WHAT THE TASK REQUIRES: Retype the whole of the data exactly.

DATA FOR THE TASK:

┌──

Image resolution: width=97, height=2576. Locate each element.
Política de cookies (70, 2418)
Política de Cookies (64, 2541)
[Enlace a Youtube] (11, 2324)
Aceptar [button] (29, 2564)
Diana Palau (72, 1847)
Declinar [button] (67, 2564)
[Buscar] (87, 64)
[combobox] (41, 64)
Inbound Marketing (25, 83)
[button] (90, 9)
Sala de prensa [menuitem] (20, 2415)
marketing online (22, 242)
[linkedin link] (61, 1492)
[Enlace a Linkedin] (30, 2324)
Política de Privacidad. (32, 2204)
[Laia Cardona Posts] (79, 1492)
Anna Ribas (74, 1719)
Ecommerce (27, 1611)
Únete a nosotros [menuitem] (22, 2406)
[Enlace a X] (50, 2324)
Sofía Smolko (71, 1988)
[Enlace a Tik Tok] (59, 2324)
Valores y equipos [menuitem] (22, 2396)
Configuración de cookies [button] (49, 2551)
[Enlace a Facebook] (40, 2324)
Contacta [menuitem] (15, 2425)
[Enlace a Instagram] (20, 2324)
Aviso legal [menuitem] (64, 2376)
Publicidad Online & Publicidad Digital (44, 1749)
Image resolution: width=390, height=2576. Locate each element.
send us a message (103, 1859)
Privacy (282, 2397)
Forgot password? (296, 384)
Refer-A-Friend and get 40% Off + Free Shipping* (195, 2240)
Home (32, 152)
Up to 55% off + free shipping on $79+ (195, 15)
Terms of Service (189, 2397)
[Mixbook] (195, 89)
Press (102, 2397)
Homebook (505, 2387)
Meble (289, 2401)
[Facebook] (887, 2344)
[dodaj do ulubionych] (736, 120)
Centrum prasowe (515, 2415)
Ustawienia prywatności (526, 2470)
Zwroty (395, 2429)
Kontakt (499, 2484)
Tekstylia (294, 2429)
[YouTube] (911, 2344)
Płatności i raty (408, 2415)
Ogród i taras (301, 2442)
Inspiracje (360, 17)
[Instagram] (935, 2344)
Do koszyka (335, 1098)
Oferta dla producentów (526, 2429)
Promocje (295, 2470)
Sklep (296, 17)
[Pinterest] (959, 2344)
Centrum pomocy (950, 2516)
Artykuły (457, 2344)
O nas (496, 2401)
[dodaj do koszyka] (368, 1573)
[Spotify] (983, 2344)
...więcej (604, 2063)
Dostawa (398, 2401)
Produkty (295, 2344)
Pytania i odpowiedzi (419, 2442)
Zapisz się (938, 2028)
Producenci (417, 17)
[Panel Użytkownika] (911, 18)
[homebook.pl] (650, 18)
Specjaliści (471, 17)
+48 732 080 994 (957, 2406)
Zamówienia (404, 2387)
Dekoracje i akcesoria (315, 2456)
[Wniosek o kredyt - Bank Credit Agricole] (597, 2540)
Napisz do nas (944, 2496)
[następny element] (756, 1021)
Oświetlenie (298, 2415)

└──

EXPECTED ANSWER:
Image resolution: width=97, height=2576. Locate each element.
Política de cookies (70, 2418)
Política de Cookies (64, 2541)
[Enlace a Youtube] (11, 2324)
Aceptar [button] (29, 2564)
Diana Palau (72, 1847)
Declinar [button] (67, 2564)
[Buscar] (87, 64)
[combobox] (41, 64)
Inbound Marketing (25, 83)
[button] (90, 9)
Sala de prensa [menuitem] (20, 2415)
marketing online (22, 242)
[linkedin link] (61, 1492)
[Enlace a Linkedin] (30, 2324)
Política de Privacidad. (32, 2204)
[Laia Cardona Posts] (79, 1492)
Anna Ribas (74, 1719)
Ecommerce (27, 1611)
Únete a nosotros [menuitem] (22, 2406)
[Enlace a X] (50, 2324)
Sofía Smolko (71, 1988)
[Enlace a Tik Tok] (59, 2324)
Valores y equipos [menuitem] (22, 2396)
Configuración de cookies [button] (49, 2551)
[Enlace a Facebook] (40, 2324)
Contacta [menuitem] (15, 2425)
[Enlace a Instagram] (20, 2324)
Aviso legal [menuitem] (64, 2376)
Publicidad Online & Publicidad Digital (44, 1749)
Image resolution: width=390, height=2576. Locate each element.
send us a message (103, 1859)
Privacy (282, 2397)
Forgot password? (296, 384)
Refer-A-Friend and get 40% Off + Free Shipping* (195, 2240)
Home (32, 152)
Up to 55% off + free shipping on $79+ (195, 15)
Terms of Service (189, 2397)
[Mixbook] (195, 89)
Press (102, 2397)
Homebook (505, 2387)
Meble (289, 2401)
[Facebook] (887, 2344)
[dodaj do ulubionych] (736, 120)
Centrum prasowe (515, 2415)
Ustawienia prywatności (526, 2470)
Zwroty (395, 2429)
Kontakt (499, 2484)
Tekstylia (294, 2429)
[YouTube] (911, 2344)
Płatności i raty (408, 2415)
Ogród i taras (301, 2442)
Inspiracje (360, 17)
[Instagram] (935, 2344)
Do koszyka (335, 1098)
Oferta dla producentów (526, 2429)
Promocje (295, 2470)
Sklep (296, 17)
[Pinterest] (959, 2344)
Centrum pomocy (950, 2516)
Artykuły (457, 2344)
O nas (496, 2401)
[dodaj do koszyka] (368, 1573)
[Spotify] (983, 2344)
...więcej (604, 2063)
Dostawa (398, 2401)
Produkty (295, 2344)
Pytania i odpowiedzi (419, 2442)
Zapisz się (938, 2028)
Producenci (417, 17)
[Panel Użytkownika] (911, 18)
[homebook.pl] (650, 18)
Specjaliści (471, 17)
+48 732 080 994 (957, 2406)
Zamówienia (404, 2387)
Dekoracje i akcesoria (315, 2456)
[Wniosek o kredyt - Bank Credit Agricole] (597, 2540)
Napisz do nas (944, 2496)
[następny element] (756, 1021)
Oświetlenie (298, 2415)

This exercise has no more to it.